"...and I start to complain when there's no rain..." -No Rain, Blind Melon
I would finally get my wish on July 28th. I had planned on running maybe 4-6 miles that morning, and was up at 4:30AM to give myself plenty of time to get up and around and hit the road before work. The rumble of thunder could be heard as I walked downstairs and I was a little sad, as I tend to chicken out when there's lightning about (hey that rhymes!). I spent my usual 15-20 minutes checking email, the weather map (which showed plenty of rain cloud) and the local news and realized i hadn't heard any thunder since coming down. It was time.
I could hear the rain in the trees and it seemed like a good pour, so I quickly grabbed my running gear. I don't particularly like running in wet shirts, so after a short debate with myself I decided to go sans-shirt. This is something i wouldn't have even considered in years past, as a big fat guy who was sensitive about how disgusting I looked. I'm still relatively heavy, but after all the weight I dropped last year the idea of going outside, running no less, without a shirt was a semi-comfortable option. It was still slightly nerve wracking, but it was about 5:00AM and still nice and dark so that gave the extra push I needed to head out in just my shorts and calf sleeves.
Anyway, I threw my phone in an arm band to track my run (I am participating in a study ad need to know how far I am running) and headed out into the.... surprisingly NOT rainy weather? Damn. Apparently the trees fooled me again and I silently promised to chop each one down with a rusty hack saw for their treachery.
I headed out on the roads nonetheless, and while it was pretty humid it was a pleasant run. I was once again sad that the rain had apparently stopped before I got out there, but it was a nice comfortable pace so it eased the pain. After about a mile things would change.
The drips started in an area where I assumed they were just coming from the trees. I cursed the trees there too, for having the audacity to tease me so. As i ran though, I noticed it was starting to get a little misty. Getting better! After a few minutes I found myself in a gentle sprinkle, which brought my spirits up a lot, but again it felt like a tease. Then I heard it coming.
Getting up near the businesses at the junction of Parkview Avenue and Oakland Drive I heard this weird roaring sound from the trees to the west, and then it got louder and I realized it was coming from the roofs of the buildings across the street. "Here it comes!" I quietly gushed as I ran.

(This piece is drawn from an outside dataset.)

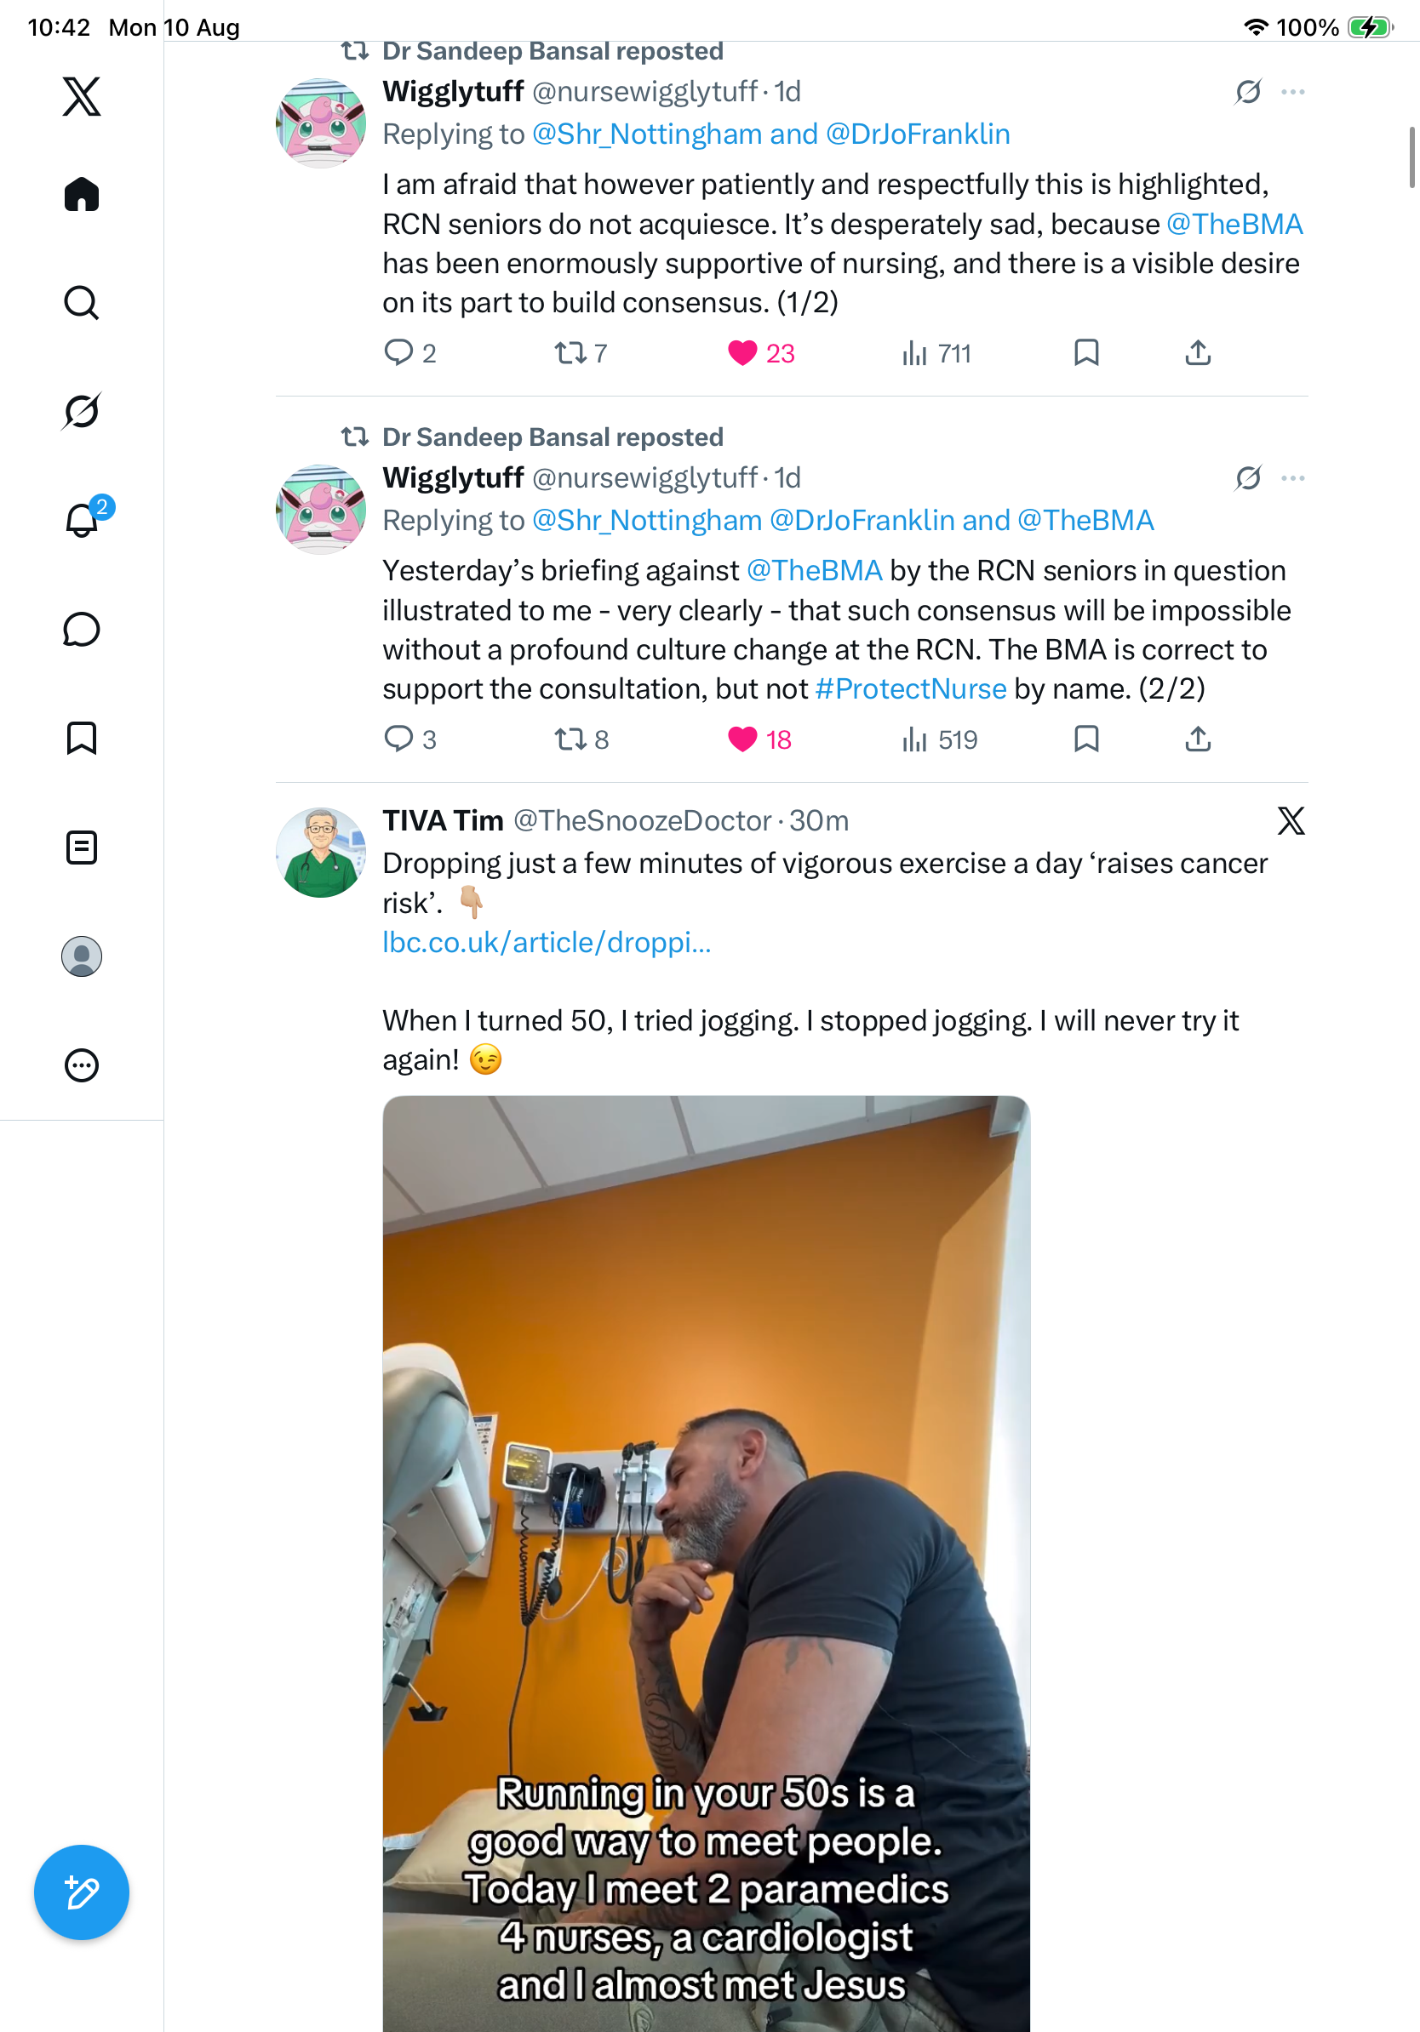Unlike the second Wigglytuff post with 18 likes

click(760, 739)
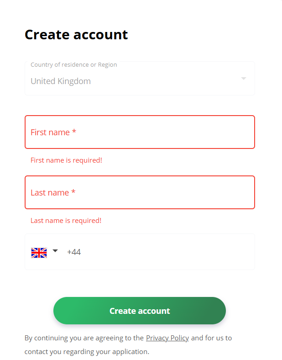Click the 'and for us to' footer text
The image size is (282, 360).
pyautogui.click(x=211, y=338)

And then it hit. The weather went from gentle sprinkle to full-on downpour in about 5 seconds. The rain was nice and cool on my skin, which had gotten a little clammy from the heat and humidity. I felt a huge smile spread across my face as I let my cares go by and live in the feeling of the rain coming down on me. I was so glad I had decided to leave without a shirt. I could feel every drop as it hit me and it felt like a tiny cold massage. In a shirt you can tell you're getting rained on, but all you get is a wet, heavy shirt. Without the shirt I could feel so much more and it reminded me of the first time i had run without shoes: there was so much more of the world to experience by removing one of our protective layers and it was an incredibly freeing experience.
I must have looked like a compete lunatic to the cars that drove by. Here's this guy running in a rainstorm wearing only some shorts and what look like socks with the feet cut off (I remember being a non-runner and not getting the idea of calf sleeves) and he's got this crazy grin on his face. He must be off his nut!
It didn't take long before I realized a single problem with the joyous experience that was running in this storm: my arm band was certainly not waterproof, and if I ruined my phone because I was crazy enough to take it out in the rain I would be very sad (I essentially do everything on my phone). so rather than make the full out and back (from where I realized this), which would have been about 4 miles, I decided to take a more direct route back home.
It was about a mile back to the house, and while the smile never left my face I was slightly worried that I would ruin my expensive piece of technology. Cars continued to pass, their occupants no doubt wondering about my sanity (or lack thereof). By the time I got home I was soaked to the bone and looked like I had just gone for a swim instead of a run, but the smile was bigger than ever. My only regret was having to come in early.